WSB1 regulates c-Myc expression through ß-Catenin signalling and forms a feedforward circuit.

The dysregulation of transcription factors is widely associated with tumourigenesis. As the most well-defined transcription factor in multiple types of cancer, c-Myc can transform cells by transactivating various downstream genes. Given that there is no effective way to directly inhibit c-Myc, c-Myc targeting strategies hold great potential for cancer therapy. In this study, we found that WSB1, which has a highly positive correlation with c-Myc in 10 cancer cell lines and clinical samples, is a direct target gene of c-Myc, and can positively regulate c-Myc expression, which forms a feedforward circuit promoting cancer development. RNA sequencing results from Bel-7402 cells confirmed that WSB1 promoted c-Myc expression through the ß-Catenin pathway. Mechanistically, WSB1 affected ß-Catenin destruction complex-PPP2CA assembly and E3 ubiquitin ligase adaptor ß-TRCP recruitment, which inhibited the ubiquitination of ß-Catenin and transactivated c-Myc. Of interest, the effect of WSB1 on c-Myc was independent of its E3 ligase activity. Moreover, overexpressing WSB1 in the Bel-7402 xenograft model could further strengthen the tumour-driven effect of c-Myc overexpression.

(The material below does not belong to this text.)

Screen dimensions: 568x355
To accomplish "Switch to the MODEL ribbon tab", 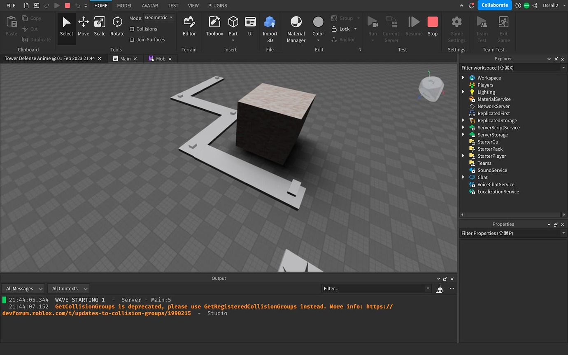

Thus, our findings revealed a novel mechanism involved in tumourigenesis in which the WSB1/c-Myc feedforward circuit played an essential role, highlighting a potential c-Myc intervention strategy in cancer treatment. Overall design: Bel-7402 cells stably overexpressing pCDH, pCDH-WSB1 and pCDH-?SOCS by lentivirus transfection were harvested and washed for 3 times with pre-cold PBS. Total RNA of the cells was extracted by TRIzol reagent and sent to Bohao Biotechnology (Shanghai, China) for RNA expression profiling.